17 et 18 septembre 1981 : les députés se déterminent « Parce qu’aucun homme n’est totalement responsable, parce qu’aucune justice ne peut être absolument infaillible, la peine de mort est moralement inacceptable » Robert Badinter, garde des Sceaux

 " Peut-on prétendre que la survivance dans notre droit de la peine de mort ait permis d’éliminer tous les individus dangereux et de prévenir les risques de récidive ? Qui pourrait le prétendre, en vérité, lorsque précisément, à entendre certains, on a l’impression qu’ils veulent non point empêcher que l’on supprime la peine de mort, mais qu’on la rétablisse alors qu’elle existe encore ? C’est parce qu’on ne peut pas échapper à ces constats de dépérissement, de désuétude, que l’abolition nous apparaît, à moi et à un certain nombre d’autres membres de l’opposition, comme une nécessité inéluctable, depuis des années.

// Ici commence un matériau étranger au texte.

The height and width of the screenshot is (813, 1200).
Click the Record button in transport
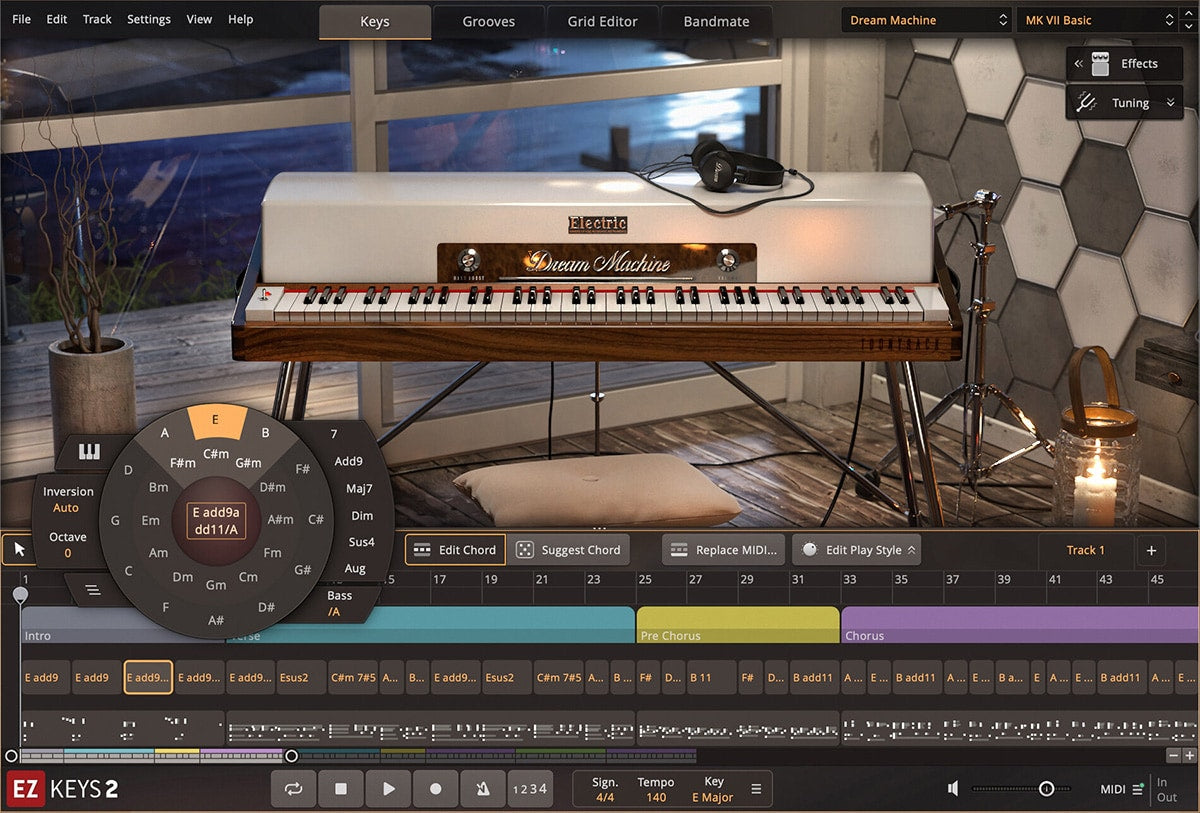435,789
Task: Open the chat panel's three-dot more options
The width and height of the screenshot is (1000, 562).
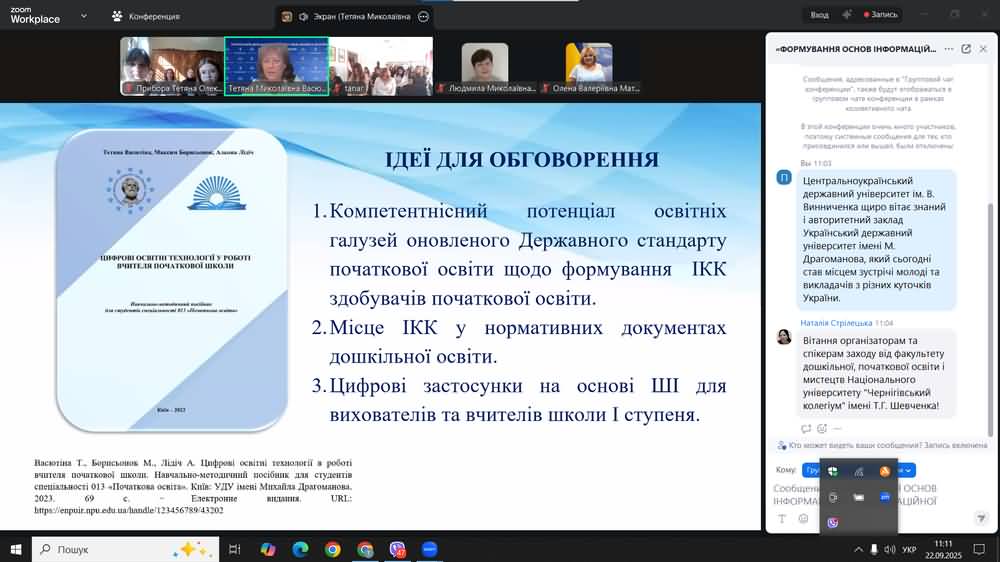Action: click(x=948, y=48)
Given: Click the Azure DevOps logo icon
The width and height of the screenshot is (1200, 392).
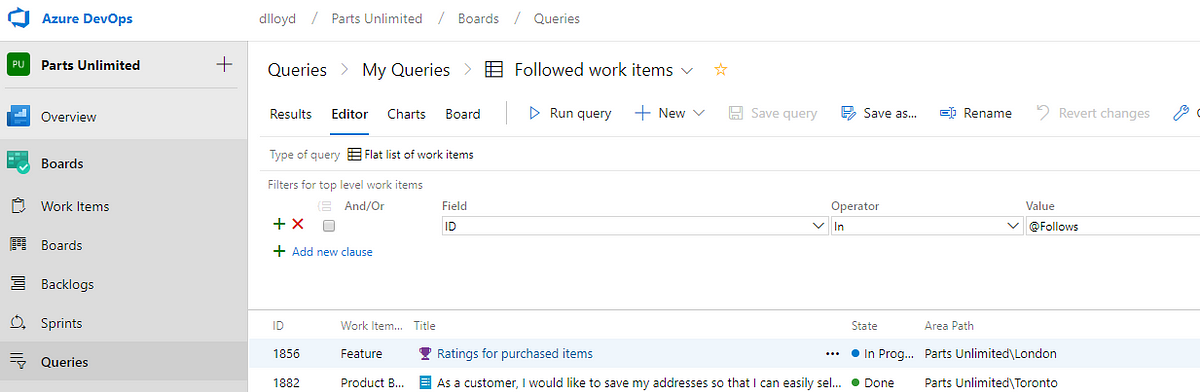Looking at the screenshot, I should tap(19, 19).
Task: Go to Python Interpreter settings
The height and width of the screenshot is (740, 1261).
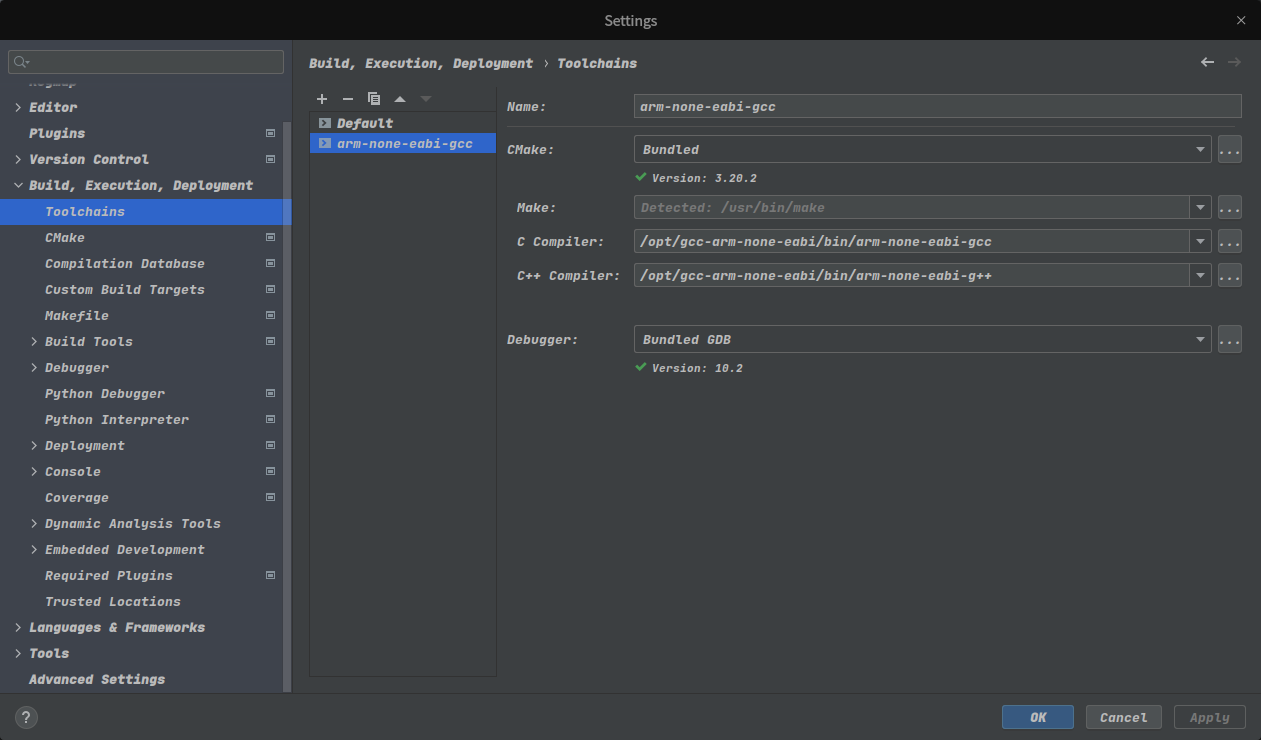Action: 116,420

Nous avons le devoir, à la fois, d’expliquer que l’existence de la peine de mort n’est pas protectrice et de tirer les conséquences d’un autre constat non moins évident : les conditions d’exécution de la réclusion criminelle à perpétuité ne le sont pas davantage. C’est bien pourquoi je crois, moi aussi, et je le dis au risque de surprendre, que notre débat est un débat politique au sens grand et noble du terme. J’entends dire qu’il pose un problème moral ou un problème de conscience. C’est vrai. Mais, même si je comprends et si je ressens moi-même le vertige qui s’attache à la décision que nous avons à prendre, je ne crois pas que nous soyons là simplement pour transcrire dans la loi les principes philosophiques et moraux auxquels nous nous référons. En tant que législateurs, c’est aussi aux implications pratiques de nos choix que nous devons penser. "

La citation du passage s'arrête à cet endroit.